───── Text passage ─────
This treaty, along with the Security Treaty signed that same year, is said to mark the beginning of the "San Francisco System", this term, coined by historian John Dower, signifies the effects of Japan's relationship with the United States and its role in the international arena as determined by these two treaties and is used to discuss the ways in which these effects have governed Japan's post-war history.
Contents |
[edit] Attending countries
Argentina, Australia, Belgium, Bolivia, Brazil, Cambodia, Canada, Chile, Colombia, Costa Rica, Cuba, Czechoslovakia, Dominican Republic, Ecuador, Egypt, El Salvador, Ethiopia, France, Greece, Guatemala, Haiti, Honduras, Indonesia, Iran, Iraq, Laos, Lebanon, Liberia, Luxembourg, Mexico, The Netherlands, New Zealand, Nicaragua, Norway, Pakistan, Panama, Paraguay, Peru, The Philippines, Poland, Saudi Arabia, the Soviet Union, Sri Lanka, South Africa, Syria, Turkey, the United Kingdom, the United States, Uruguay, Venezuela, Vietnam, and Japan.
Burma, India and Yugoslavia were also invited, but did not participate.[2] Neither the Republic of China in Taiwan nor the People's Republic of China in Mainland China were invited because of the Chinese Civil War and the controversy over which government was legitimate, and as a consequence of U.S.-U.K. disagreement over the Chinese participation, neither North Korea nor South Korea were invited.[3] Italy was not invited either, notwithstanding the fact that the anti-fascist Badoglio cabinet had issued a formal declaration of war to Japan on July 14, 1945, just a few weeks before the end of the war.[4] Pakistan was a state that had not existed at the time of the war, but was invited since it was one of the sucessor states of British India; which was a major combatant against Japan.
───── Supplied information ─────
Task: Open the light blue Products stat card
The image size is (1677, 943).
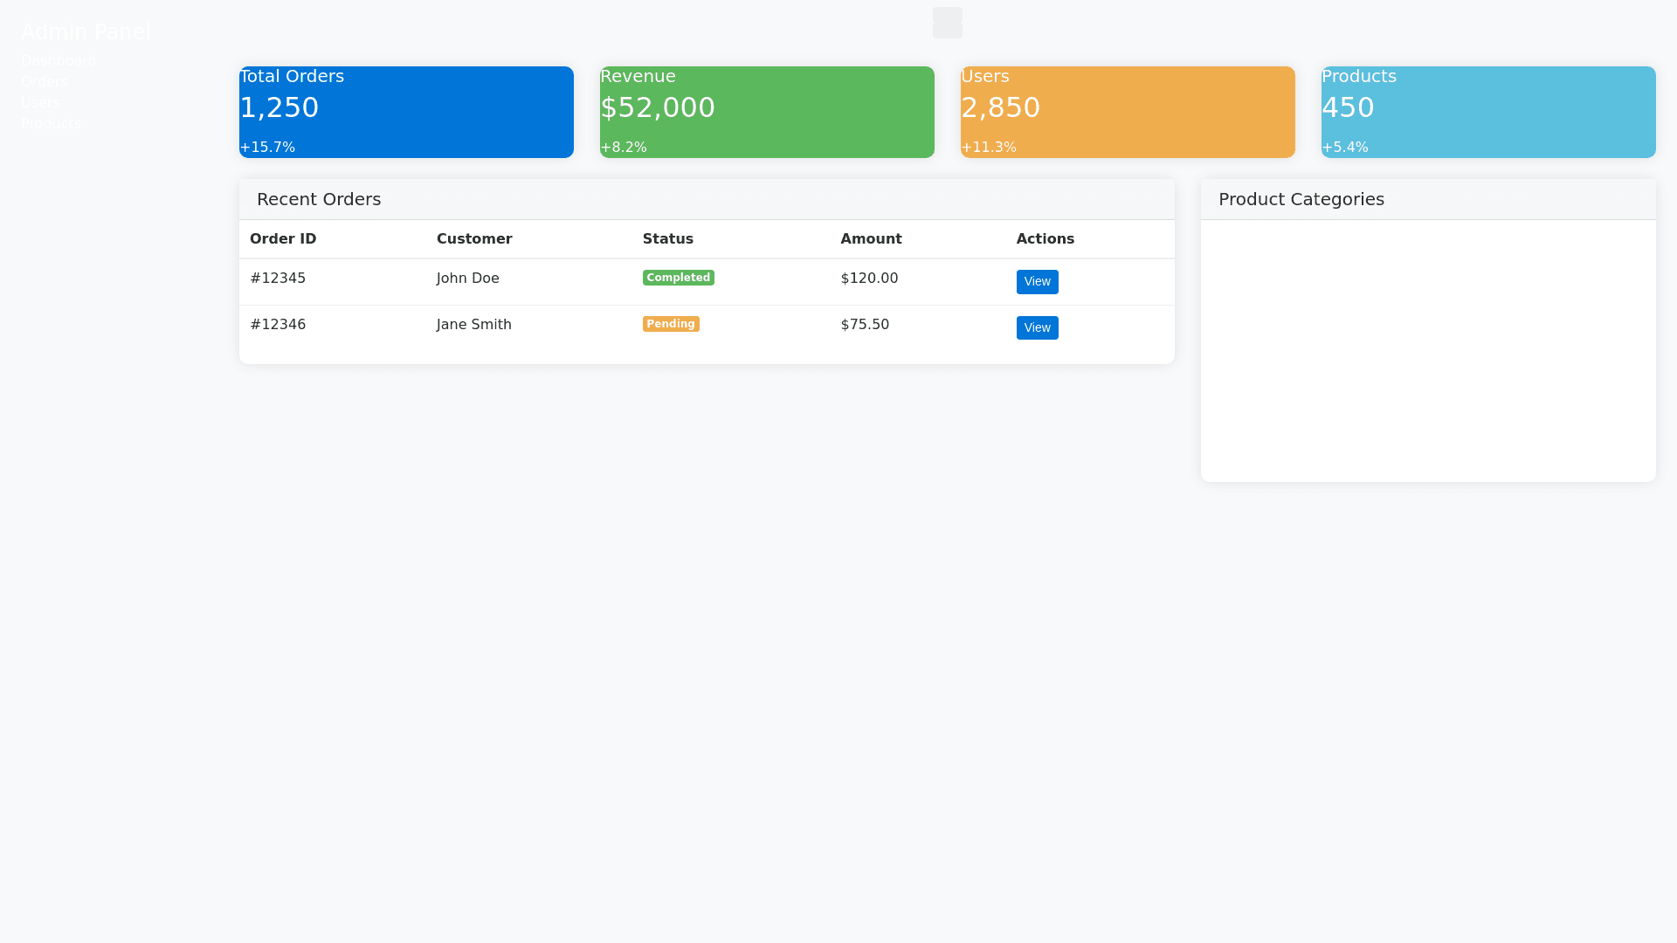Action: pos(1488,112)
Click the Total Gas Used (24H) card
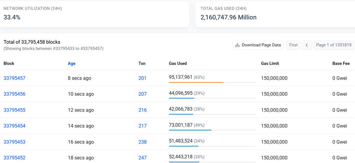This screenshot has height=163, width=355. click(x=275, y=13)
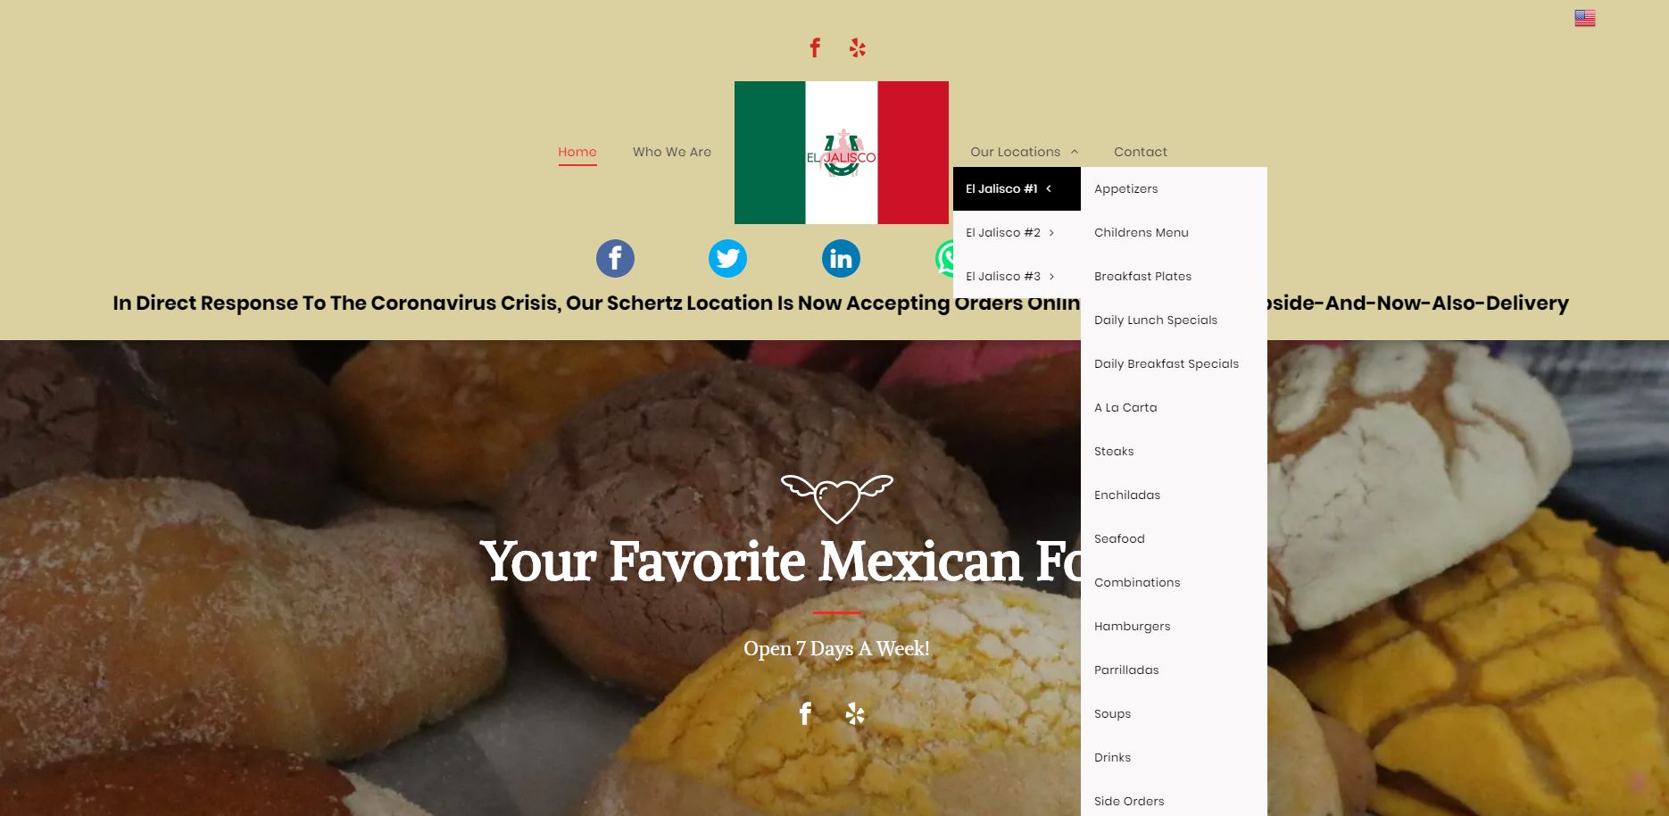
─────
*Written instruction 1*
Reproduce the treaty passage word for word, starting at "This treaty, along" and ending at "Japan's post-war history.".
*Written instruction 2*
Resume the treaty passage after its final sentence.

*Right answer 1*
This treaty, along with the Security Treaty signed that same year, is said to mark the beginning of the "San Francisco System", this term, coined by historian John Dower, signifies the effects of Japan's relationship with the United States and its role in the international arena as determined by these two treaties and is used to discuss the ways in which these effects have governed Japan's post-war history.

*Right answer 2*
[edit] Soviet Union's opposition to the Treaty
The Soviet Union took part in the San Francisco conference and the Soviet delegation was led by the Soviet Deputy Foreign Minister Andrei Gromyko. From the start of the conference the Soviet Union expressed vigorous and vocal opposition to the draft treaty text prepared by the U.S. and Great Britain. The Soviet delegation made several unsuccessful procedural attempts to stall the proceedings.[5] The Soviet Union's objections were detailed in a lengthy September 8, 1951 statement by Gromyko.[6] The statement contained a number of Soviet Union's claims and assertions: that the treaty did not provide any guarantees against the rise of the Japanese militarism; that the Communist China was not invited to participate despite being one of the main victims of the Japanese aggression; that the Soviet Union was not properly consulted when the treaty was being prepared; that the treaty sets up Japan as an American military base and draws Japan into a military coalition directed against the Soviet Union; that the treaty was in effect a Separate Peace Treaty; that the draft treaty violated the rights of China to Taiwan and several other islands; that several Japanese islands were ceded by the treaty to the United States despite the U.S. having no legitimate claim to them; that the draft treaty, in violation of the Yalta agreement, did not recognize the Soviet Union's sovereignty over South Sakhalin and the Kuril Islands; and other objections.
[edit] Signatories and ratification
The 49 participating countries signed the treaty,[7] except Czechoslovakia, Poland and the Soviet Union, which denied the treaty.[8] Colombia, Indonesia and Luxembourg signed the treaty but did not ratify it.[citation needed]
[edit] The fate of Japanese overseas territories
The document officially renounces Japan's treaty rights derived from the Boxer Protocol of 1901 and its rights to Korea, Formosa (Taiwan), Hong Kong (a British colony), the Kuril Islands, the Pescadores, the Spratly Islands, Antarctica and Sakhalin Island.
Article 3 of the treaty formally put the Ryukyu Islands, which included Okinawa and the Amami, Miyako and Yaeyama Islands groups, under U.S. trusteeship. The Amami Islands were eventually ceded back to Japan on December 25, 1953 and in 1969 U.S.-Japan negotiations authorized the transfer of authority over the Ryūkyūs to Japan to be implemented in 1972. In 1972, the United States "reversion" of the Ryūkyūs occurred along with the ceding of control over the nearby (uninhabited) Senkaku Islands - without taking a position on the ultimate sovereignty of the Senkaku Islands, which are claimed by both the People's Republic of China and the Republic of China (Taiwan).
By Article 11 Japan accepted the judgments of the International Military Tribunal for the Far East and of other Allied War Crimes Courts both within and outside Japan and agreed to carry out the sentences imposed thereby upon Japanese nationals imprisoned in Japan.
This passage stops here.